Labor organizations are concerned that working people are at risk of losing good paying jobs to workfare volunteers who receive below minimum wages. Since the cash and benefits are paid by Human Services these mandatory volunteers are little or no costs to the “employer”. The AFL-CIO Executive Council voted in February to “support and encourage aggressive organizing campaigns among these new workers.” They state that workfare volunteers should be treated as workers under the law.
Opponents of workfare argue that the program does not provide long-term solutions to families in poverty. Human Service officials develop contracts with organizations that need volunteer workers. Caseworkers have the power to tell clients where they can and cannot work. Often clients are placed into low-skilled, dead-end positions. In addition, workfare’s time requirements make it difficult for people to get an education or find a better job.

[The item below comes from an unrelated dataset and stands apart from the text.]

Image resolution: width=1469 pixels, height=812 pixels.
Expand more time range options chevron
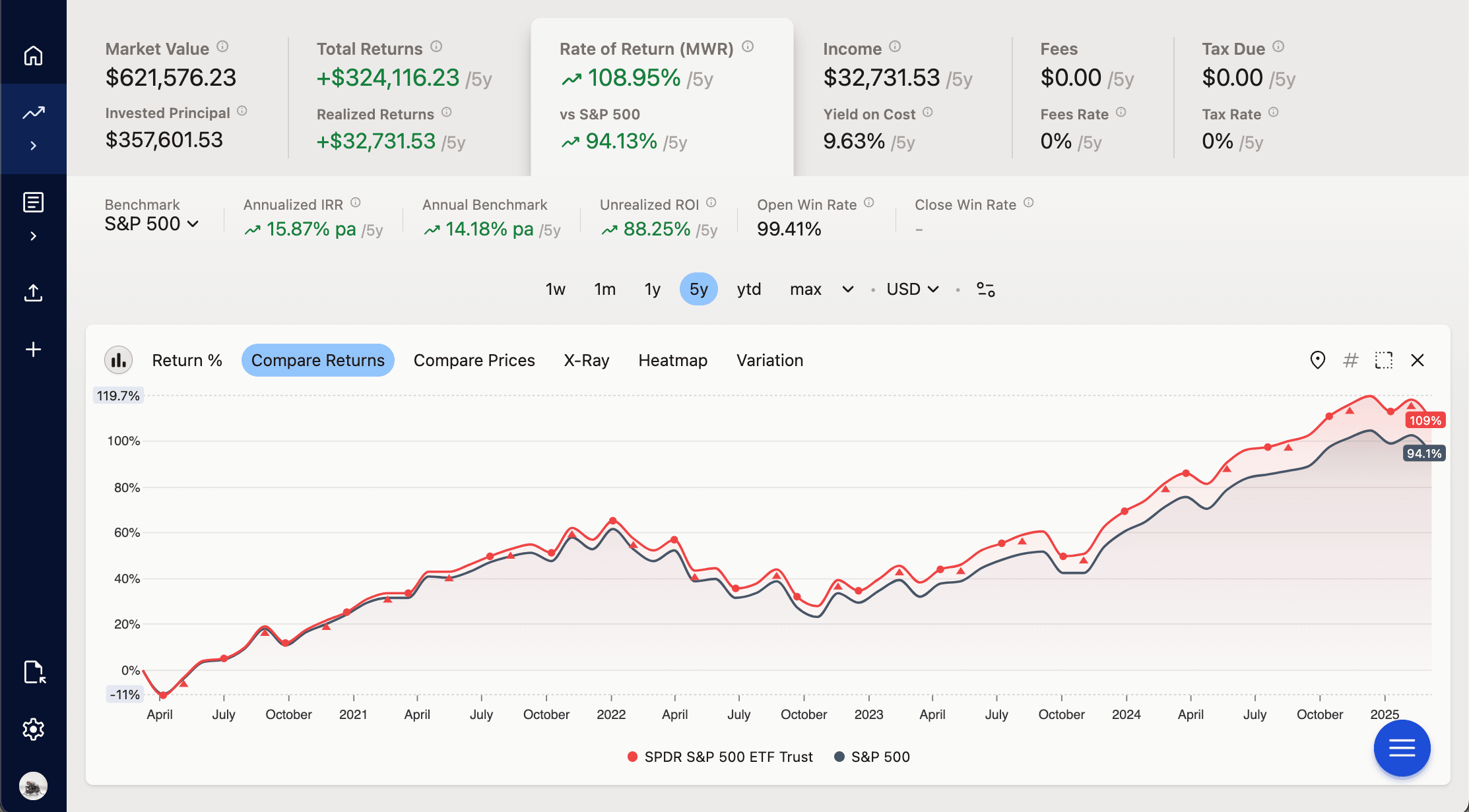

Julie is a single parent of one daughter and a physical therapy student at Cuyahoga Community College. Knowing that she would soon be required to volunteer for her benefits, Julie looked for volunteer work that was related to her career choice. So she contacted and set up interviews with eight hospitals and chose to volunteer at three of the hospitals. One week after starting her hospital-school-mom schedule, her caseworker, told that her hospital work does not qualify as an approved work activity. She was then assigned to volunteer at a community center instead.
When ten tome TANF volunteers showed up at the community center July 1st, the staff did not expect them since they had not been informed that there were volunteers coming. The volunteers were told to sign in and then go home. “We didn’t have anything for them to do, and we can’t have them sitting around here all day,” one staff member said. Currently, Julie is appealing her caseworker’s decision and is fighting to keep her volunteer hours at hospitals where she can be helpful and learn, instead of a community center that doesn’t need her.
According to various welfare rights organizers, the poverty problem cannot be solved by creating pools of free labor. Although these stopgap measures may look good politically, they do not address the real poverty and unemployment problems. Welfare clients will only be able to obtain employment that supports a family when the skills and abilities then can supply match the needs and demands of employers in our increasingly technical society. Instead of offering workers at below market wages, the skills and education of this labor force should be improved. Caseworkers should emphasize GED and post-secondary education so their clients can fill good-paying private sector jobs.